En outre, le FSRP a soutenu l'agriculture intelligente face au climat en équipant l'Agence météorologique de Sierra Leone de quinze (15) stations météorologiques modernes et en soutenant l'Agence nationale de gestion des ressources en eau avec un laboratoire de recherche et de qualité de l'eau à la pointe de la technologie.
Cela permet de garantir que l'eau d'irrigation reste sûre, optimale et résistante à la contamination. Le projet a également signé un protocole d'accord avec Africa Rice pour fournir des variétés de semences de riz améliorées et avec l'Agence nationale de gestion des catastrophes pour fournir des systèmes d'alerte précoce - aidant les agriculteurs à prendre des décisions éclairées et intelligentes sur le plan climatique https://www.fsrp-sl.org/early-warning .
"Les investissements du FSRP s'inscrivent parfaitement dans notre programme Feed Salone", a souligné le ministre. "Nous donnons la priorité aux petits exploitants et au développement des SVI afin de stimuler durablement la production de riz et d'atteindre la souveraineté alimentaire.
Alors que le projet entre dans sa troisième année, il est essentiel de maintenir ces acquis. Dans le cadre de sa composante "systèmes de marché", le FSRP a aidé le ministère du commerce et de l'industrie à harmoniser les politiques commerciales, facilitant ainsi un commerce transfrontalier libre et sûr au sein de la CEDEAO. Il a également financé des installations WASH pour les communautés frontalières afin de protéger la santé et le commerce agroalimentaire.
Le projet a surtout renforcé les marchés locaux en permettant au Programme alimentaire mondial et à la Sierra Leone Produce Marketing Company d'acheter du riz local. La politique gouvernementale imposant désormais l'utilisation de riz local dans l'alimentation scolaire, les hôpitaux, les centres pénitentiaires et l'armée, l'impact est considérable. "Le FSRP est vraiment une initiative fondamentale", a déclaré Mme Yvonne Forsen, directrice de pays du PAM en Sierra Leone. "Il s'attaque aux principaux facteurs de l'insécurité alimentaire et de la malnutrition, renforce la résilience et sécurise le capital humain. Grâce au FSRP, les agriculteurs ont maintenant des réserves de céréales de plus de 9 000 sacs, ce qui nous permet de faire tampon en cas de crise.

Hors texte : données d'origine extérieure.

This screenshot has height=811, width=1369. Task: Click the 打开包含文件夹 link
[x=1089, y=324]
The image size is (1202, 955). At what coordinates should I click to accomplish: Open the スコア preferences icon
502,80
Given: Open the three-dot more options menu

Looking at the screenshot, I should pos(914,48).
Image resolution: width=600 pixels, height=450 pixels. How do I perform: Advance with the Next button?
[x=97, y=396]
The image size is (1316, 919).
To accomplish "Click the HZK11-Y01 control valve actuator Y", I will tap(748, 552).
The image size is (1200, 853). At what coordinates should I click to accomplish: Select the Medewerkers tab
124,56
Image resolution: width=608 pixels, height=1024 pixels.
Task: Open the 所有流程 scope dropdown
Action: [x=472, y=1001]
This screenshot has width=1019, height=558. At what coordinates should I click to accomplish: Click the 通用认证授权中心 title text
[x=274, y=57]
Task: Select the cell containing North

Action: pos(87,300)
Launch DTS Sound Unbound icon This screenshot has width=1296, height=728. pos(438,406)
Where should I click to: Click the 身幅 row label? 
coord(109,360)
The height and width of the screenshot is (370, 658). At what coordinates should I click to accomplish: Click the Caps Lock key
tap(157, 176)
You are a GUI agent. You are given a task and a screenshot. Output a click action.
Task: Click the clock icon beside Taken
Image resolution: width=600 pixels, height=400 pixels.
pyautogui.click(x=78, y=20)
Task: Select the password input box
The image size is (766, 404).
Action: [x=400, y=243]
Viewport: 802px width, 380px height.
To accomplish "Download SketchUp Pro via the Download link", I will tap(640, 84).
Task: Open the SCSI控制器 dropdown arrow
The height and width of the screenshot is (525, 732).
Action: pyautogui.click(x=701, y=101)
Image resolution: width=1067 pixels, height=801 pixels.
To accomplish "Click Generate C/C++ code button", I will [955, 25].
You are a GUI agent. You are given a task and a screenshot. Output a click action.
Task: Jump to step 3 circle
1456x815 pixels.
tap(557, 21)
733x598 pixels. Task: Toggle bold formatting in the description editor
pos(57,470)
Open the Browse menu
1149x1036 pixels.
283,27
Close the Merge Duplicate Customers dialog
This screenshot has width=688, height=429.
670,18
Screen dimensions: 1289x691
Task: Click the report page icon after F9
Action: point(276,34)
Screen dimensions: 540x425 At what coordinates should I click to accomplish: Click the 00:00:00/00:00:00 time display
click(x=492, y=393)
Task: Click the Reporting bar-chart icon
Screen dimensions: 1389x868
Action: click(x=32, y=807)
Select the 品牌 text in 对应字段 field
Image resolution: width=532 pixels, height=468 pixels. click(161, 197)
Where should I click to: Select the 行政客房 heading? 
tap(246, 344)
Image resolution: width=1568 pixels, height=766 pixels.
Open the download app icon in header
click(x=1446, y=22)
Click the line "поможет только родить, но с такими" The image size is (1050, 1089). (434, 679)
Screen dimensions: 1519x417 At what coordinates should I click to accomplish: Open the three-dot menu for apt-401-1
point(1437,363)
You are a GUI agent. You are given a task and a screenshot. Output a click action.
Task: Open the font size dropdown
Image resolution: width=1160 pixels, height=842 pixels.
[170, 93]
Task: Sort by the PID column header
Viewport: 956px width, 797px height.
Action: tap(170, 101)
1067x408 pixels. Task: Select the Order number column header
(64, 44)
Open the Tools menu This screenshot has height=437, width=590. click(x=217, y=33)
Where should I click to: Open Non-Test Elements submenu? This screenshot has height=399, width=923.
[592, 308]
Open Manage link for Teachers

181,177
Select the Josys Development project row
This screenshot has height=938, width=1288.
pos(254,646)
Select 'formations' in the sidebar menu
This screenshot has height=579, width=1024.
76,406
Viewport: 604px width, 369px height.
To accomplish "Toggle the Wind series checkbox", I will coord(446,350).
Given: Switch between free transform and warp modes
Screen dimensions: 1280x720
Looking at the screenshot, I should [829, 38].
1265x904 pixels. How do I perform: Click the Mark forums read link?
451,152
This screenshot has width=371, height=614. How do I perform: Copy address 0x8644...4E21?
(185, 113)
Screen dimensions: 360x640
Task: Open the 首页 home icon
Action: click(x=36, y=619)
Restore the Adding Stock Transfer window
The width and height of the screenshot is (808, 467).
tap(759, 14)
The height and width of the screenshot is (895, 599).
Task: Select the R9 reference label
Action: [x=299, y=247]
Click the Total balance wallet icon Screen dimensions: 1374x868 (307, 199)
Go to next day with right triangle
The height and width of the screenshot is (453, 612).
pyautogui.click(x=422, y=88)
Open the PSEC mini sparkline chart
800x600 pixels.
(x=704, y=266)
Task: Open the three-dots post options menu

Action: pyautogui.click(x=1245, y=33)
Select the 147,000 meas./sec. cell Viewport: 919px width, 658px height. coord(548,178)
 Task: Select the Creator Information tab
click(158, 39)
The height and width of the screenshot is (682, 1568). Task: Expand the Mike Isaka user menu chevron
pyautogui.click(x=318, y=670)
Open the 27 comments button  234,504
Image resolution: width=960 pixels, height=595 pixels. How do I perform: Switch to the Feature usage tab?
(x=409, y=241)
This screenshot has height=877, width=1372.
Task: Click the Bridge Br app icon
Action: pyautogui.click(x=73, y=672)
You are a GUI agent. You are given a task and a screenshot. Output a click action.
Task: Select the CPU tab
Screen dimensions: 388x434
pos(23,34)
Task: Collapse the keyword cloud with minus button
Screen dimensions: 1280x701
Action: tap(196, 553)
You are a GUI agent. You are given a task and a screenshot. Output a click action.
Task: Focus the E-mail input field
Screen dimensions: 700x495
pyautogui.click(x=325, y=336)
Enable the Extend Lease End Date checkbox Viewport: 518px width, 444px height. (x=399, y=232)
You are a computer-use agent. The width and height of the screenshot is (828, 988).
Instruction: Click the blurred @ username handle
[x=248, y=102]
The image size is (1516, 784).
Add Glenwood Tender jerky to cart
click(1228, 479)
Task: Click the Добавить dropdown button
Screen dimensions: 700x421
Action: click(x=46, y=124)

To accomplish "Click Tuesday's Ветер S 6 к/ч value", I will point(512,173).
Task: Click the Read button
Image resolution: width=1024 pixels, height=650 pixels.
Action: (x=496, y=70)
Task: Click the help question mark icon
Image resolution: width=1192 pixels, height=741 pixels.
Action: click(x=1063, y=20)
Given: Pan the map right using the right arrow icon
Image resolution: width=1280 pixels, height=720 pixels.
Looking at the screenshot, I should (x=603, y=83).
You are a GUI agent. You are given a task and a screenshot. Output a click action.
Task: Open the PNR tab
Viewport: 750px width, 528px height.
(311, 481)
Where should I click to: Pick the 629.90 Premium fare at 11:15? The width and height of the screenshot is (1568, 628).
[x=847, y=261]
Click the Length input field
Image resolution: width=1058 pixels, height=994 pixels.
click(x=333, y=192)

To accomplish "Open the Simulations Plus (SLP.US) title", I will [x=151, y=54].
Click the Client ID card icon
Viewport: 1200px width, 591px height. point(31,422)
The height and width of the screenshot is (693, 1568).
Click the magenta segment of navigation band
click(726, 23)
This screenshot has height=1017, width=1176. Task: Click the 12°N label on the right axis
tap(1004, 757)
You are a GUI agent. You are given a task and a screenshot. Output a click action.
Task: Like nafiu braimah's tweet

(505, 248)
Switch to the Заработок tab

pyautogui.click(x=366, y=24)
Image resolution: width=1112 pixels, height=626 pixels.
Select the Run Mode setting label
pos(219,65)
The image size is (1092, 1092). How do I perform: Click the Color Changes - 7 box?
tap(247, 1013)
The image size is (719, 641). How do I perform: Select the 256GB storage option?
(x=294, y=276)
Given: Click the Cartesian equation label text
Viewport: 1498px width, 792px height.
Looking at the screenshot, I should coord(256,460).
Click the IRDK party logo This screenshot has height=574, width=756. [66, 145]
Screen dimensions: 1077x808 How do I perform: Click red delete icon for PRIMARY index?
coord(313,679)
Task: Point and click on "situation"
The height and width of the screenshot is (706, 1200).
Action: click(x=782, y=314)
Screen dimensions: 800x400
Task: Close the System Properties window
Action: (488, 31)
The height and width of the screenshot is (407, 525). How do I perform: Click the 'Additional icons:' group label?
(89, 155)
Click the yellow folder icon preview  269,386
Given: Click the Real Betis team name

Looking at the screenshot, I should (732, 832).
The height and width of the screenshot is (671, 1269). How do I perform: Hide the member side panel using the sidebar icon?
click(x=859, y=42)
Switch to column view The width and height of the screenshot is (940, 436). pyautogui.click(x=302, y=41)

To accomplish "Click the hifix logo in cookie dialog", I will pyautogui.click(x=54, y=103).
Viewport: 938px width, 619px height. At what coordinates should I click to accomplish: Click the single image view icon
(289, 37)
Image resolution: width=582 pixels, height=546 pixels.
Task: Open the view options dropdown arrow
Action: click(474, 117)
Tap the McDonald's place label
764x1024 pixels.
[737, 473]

À l'approche de l'examen à mi-parcours du FSRP, les parties prenantes évalueront les progrès accomplis et affineront les interventions. Cette année, le projet a déjà aidé plus de 15 000 agriculteurs en leur fournissant des intrants et des services de mécanisation pour la culture du riz. Après la récolte, les agriculteurs prévoient d'en conserver 30 % pour les semences, d'en vendre 30 % pour générer des revenus et d'en garder 40 % pour l'alimentation, renforçant ainsi la sécurité alimentaire au niveau des ménages et au niveau national. Le projet a également investi dans des transformateurs de riz pour ajouter de la valeur, ce qui motive encore plus les agriculteurs à augmenter leur production.
En 2025, l'autosuffisance en riz de la Sierra Leone atteindra 72 %, ce qui réduira la facture annuelle des importations de riz à 160 millions de dollars. Le FSRP a touché directement plus de 500 000 vies. "Il ne s'agit pas seulement de cultiver du riz", selon Sierra Leone WA FSRP TTL Dr. Adetunji Oredipe. "Il s'agit de construire un système alimentaire résilient qui nourrit nos populations, alimente notre économie et préserve notre avenir".